Follow project on Twitter
NederlandsEnglish

1.5.1. Blind spot in NLP

Natural language is like algebra and programming languages:

Natural language has “variables” (keywords) and “functions” (structure words). However, in NLP, only the keywords are used, while the natural structure of the knowledge is discarded. As a consequence, the field of NLP got stuck with “bags of keywords”, which have lost their meaning (=natural structure).

In natural language, keywords – mainly nouns and proper nouns – provide the knowledge, while the logical structure of sentences is provided by words like definite article “the”, conjunction “or”, basic verb “is/are”, possessive verb “has/have” and past tense verbs “was/were” and “had”. My challenge document describes some basic reasoning constructions, based on the logical structure of sentences.

Scientists are ignorant of the logical structure of sentences.

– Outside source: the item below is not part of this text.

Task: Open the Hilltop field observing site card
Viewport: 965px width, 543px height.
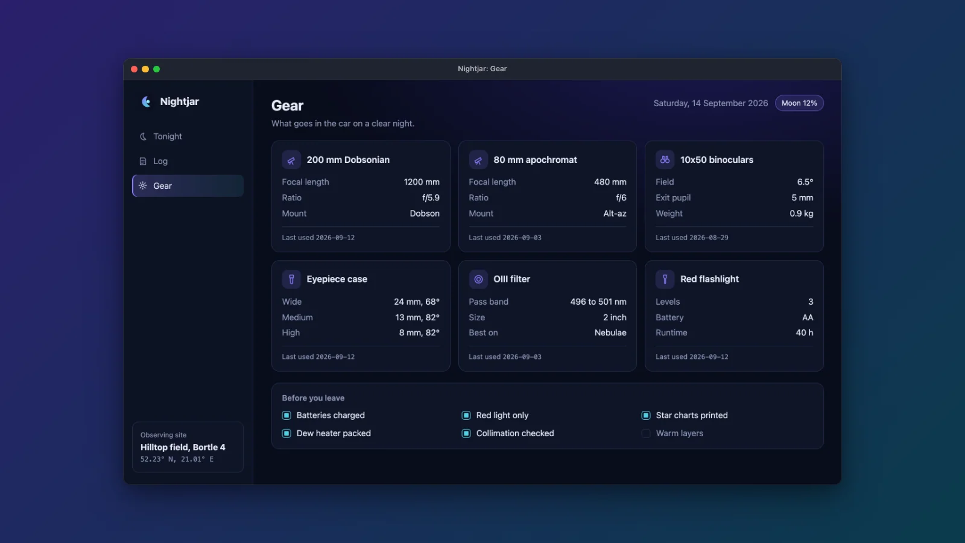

Instead of preserving this natural structure, they teach us to throw away the natural structure, and to link keywords by an artificial structure (semantic techniques). Hence the struggling of this field to grasp the deeper meaning expressed by humans, and the inability to automatically construct readable sentences from derived knowledge (automated reasoning in natural language).

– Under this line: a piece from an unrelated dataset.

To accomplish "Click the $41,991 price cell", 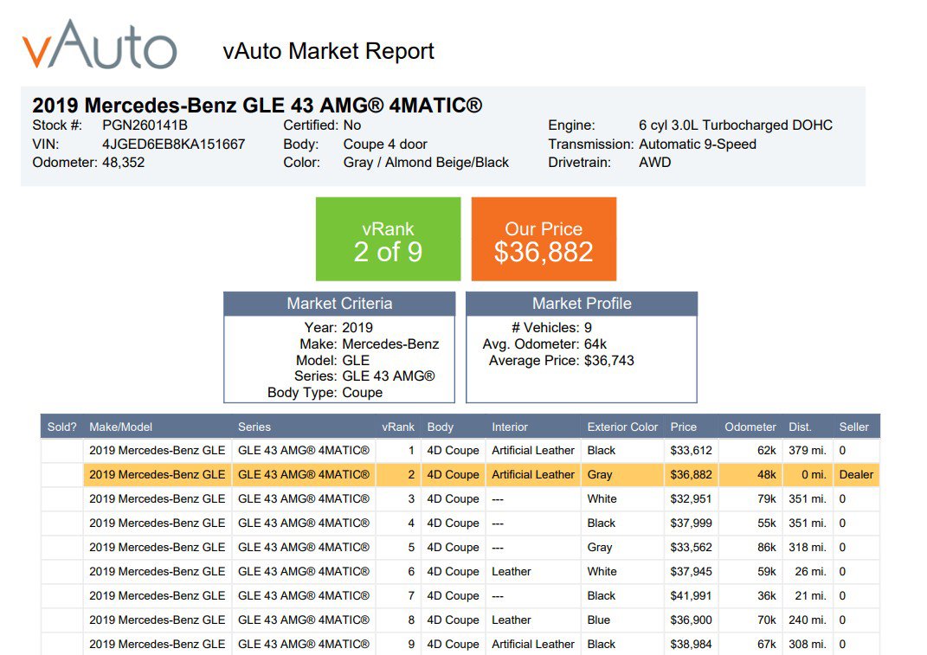I will [x=690, y=595].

As a consequence, this field has a blind spot on the conjunction of logic and language.

A science integrates its involved disciplines. However, the field of AI and NLP doesn't integrate (automated) reasoning and natural language. There are roughly three categories in this field involved with natural language and/or reasoning. However, scientists are unable – or unwilling – to integrate them beyond reasoning with verb “is/are” in the present tense:
Chatbots, Virtual Assistants and Natural Language Generation (NLG) techniques are unable to reason logically. They are only able to select human-written sentences, in which they may fill-in user-written keywords;
• Reasoners like Prolog are able to reason logically. But they only have keywords as output. So, their results can't be expressed in automatically constructed sentences. As a consequence, laymen are unable to use this kind of reasoner;
Controlled Natural Language (CNL) reasoners are able to reason logically in a very limited grammar. But they are able to autonomously construct sentences, word by word.

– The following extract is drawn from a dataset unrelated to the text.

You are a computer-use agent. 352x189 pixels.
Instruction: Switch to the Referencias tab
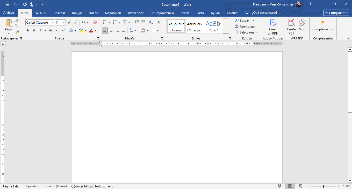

In order to uplift this field to a science, the following three steps are required to close the loop for reasoning in natural language:
1. Conversion from a sentence in natural language to an almost language-independent knowledge structure;
2. Logical reasoning applied to the almost language-independent knowledge structure;
3. Conversion of the result of the reasoner – the derived knowledge – to a readable and autonomously – word by word – constructed sentences.

Only CNL reasoners tick all boxes mentioned above for reasoning in natural language. However, they are limited to sentences with verb “is/are” in the present tense. So, they don't accept, implement and use structure words like definite article “the”, conjunction “or”, possessive verb “has/have” and past tense verbs “was/were” and “had”.

Some people believe that meaning will evolve “by itself” (see Evolutionary Intelligence), while others believe that the meaning is preserved by parsing all words of a sentence. But they all fail to integrate reasoning and natural language beyond verb “is/are” in the present tense.